Primeira viagem: destino a Rotorua.
Da janela do autocarro, a vista perde-se na paisagem ondulante de infinitas colinas cobertas de prado e temos a sensação que toda a ilha é coberta por uma gigantesca carpete verde polvilhada de açúcar (existem 9 ovelhas por cada habitante na ilha, estão a imaginar o cenário?).
Apesar da monotonia da paisagem, a ilha Norte tem uma intensa actividade vulcânica (a Nova Zelândia está situada no ponto de encontro entre placas tectónicas) o que a brinda com fenómenos extraordinários como lagos e fontes de água quente, geisers, piscinas de lama a ferver e, claro, o fantástico parque geotermal Wai-O-Tapu.

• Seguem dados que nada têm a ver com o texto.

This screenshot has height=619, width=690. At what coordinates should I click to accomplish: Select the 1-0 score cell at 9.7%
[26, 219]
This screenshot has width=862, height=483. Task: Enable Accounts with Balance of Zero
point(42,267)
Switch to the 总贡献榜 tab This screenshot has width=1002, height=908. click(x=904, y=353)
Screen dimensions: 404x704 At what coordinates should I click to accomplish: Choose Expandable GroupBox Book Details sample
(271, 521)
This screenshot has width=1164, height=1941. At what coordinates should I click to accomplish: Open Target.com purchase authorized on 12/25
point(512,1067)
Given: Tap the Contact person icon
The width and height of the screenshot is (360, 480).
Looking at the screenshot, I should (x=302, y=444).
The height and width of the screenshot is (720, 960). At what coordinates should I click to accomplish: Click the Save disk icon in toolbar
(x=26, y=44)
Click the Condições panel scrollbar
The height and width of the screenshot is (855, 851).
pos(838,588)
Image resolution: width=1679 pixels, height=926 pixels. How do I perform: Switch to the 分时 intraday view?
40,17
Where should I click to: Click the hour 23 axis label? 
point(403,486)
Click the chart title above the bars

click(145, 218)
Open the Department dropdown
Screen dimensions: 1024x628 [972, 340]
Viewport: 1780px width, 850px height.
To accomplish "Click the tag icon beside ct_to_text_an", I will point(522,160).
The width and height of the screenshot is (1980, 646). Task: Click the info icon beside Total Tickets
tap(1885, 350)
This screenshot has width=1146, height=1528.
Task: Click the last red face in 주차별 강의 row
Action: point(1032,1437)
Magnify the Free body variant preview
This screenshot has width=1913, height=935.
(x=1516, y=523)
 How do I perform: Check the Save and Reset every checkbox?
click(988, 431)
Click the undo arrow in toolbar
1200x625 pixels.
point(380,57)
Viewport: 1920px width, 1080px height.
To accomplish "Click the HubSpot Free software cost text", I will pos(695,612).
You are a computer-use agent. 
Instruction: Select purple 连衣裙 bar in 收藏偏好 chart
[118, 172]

Saíndo de Rotorua em direcção a Taupo o Wai-O-Tapu é uma paragem obrigatória e, apesar do mar de gente, é difícil ficar indiferente à lagoa amarelo fluorescente ou ao lago fumegante com cores arco-íris que fazem lembrar uma pelete de um pintor(avisam-nos que a temperatura da água é perto dos 100ºC e por isso não é grande ideia ir lá molhar o pezinho).
Pouco depois, em Waitomo, o passeio faz-se por grutas de minhocas fluorescentes (Glowworms), um insecto que vive na escuridão entre estalactites e estalagmites e que no seu estado larvar se torna fluorescente, criando um efeito visual que faz lembrar o céu estrelado.

panfletos dados no turismo...

Mais abaixo na ilha, o Parque Nacional Tongariro mostrou-se sempre cinzento e chuvoso o que nos impediu de fazer o treking Tongariro Alpine no vulcão (Mount Dumm) que foi usado para filmar “O Senhor dos anéis”. Ainda assim, soube bem parar um dia para descansar e reorganizar o sono e as contas.
Mais uma viagem mais uma voltinha e heis-nos de novo na estrada, rumo a Wellington, para apanhar o ferry que nos levaria à ilha sul.
Após duas semanas em viagem, começamos a perceber porque é que o turismo é a principal fonte de economia na Nova Zelândia – o país é apresentado ao turista como um gigantesco parque de diversões e o maior ou menor interesse de um lugar é medido pelo número de desportos ou actividades turisticas que consegue oferecer. As cidades são todas bastante recentes (têm cerca de 100 anos ou menos) e são de pequenas dimensões, pelo que os “momumentos” oferecidos variam entre uma cenoura de plástico gigante, uma casa de banho desenhada por um arquitecto ou uma ponte “histórica” com 100 anos.
Dicas:
. o Magic Bus, apesar de ter sido a opção mais barata e permitir conhecer pessoas do mundo inteiro, acaba por ser uma espécie de “toca e foge” em cada lugar, no fundo consiste apenas em ver o país através de uma janela de autocarro. A próxima vez que viermos sem dúvida vamos alugar um carro para poder explorar o país à nossa vontade.
. Para quem pretende ver as Glowworms nas grutas de Waitomo a melhor opção é aquela que inclui o passeio de barco ou o tubbing porque, apesar de mais caras, oferecem um passeio bem mais bonito e com muito mais efeito cénico.
. Para visitar o parque Wai-O-Tapu a pior hora é às 11h, quando toda a gente sai do espectáculo diário do geyser Ladi Knox (que é ridículo porque completamente artificial, para activá-lo deitam uma barra de sabão para dentro do orifício e a água começa a sair com espuma como se fosse uma máquina de lavar roupa).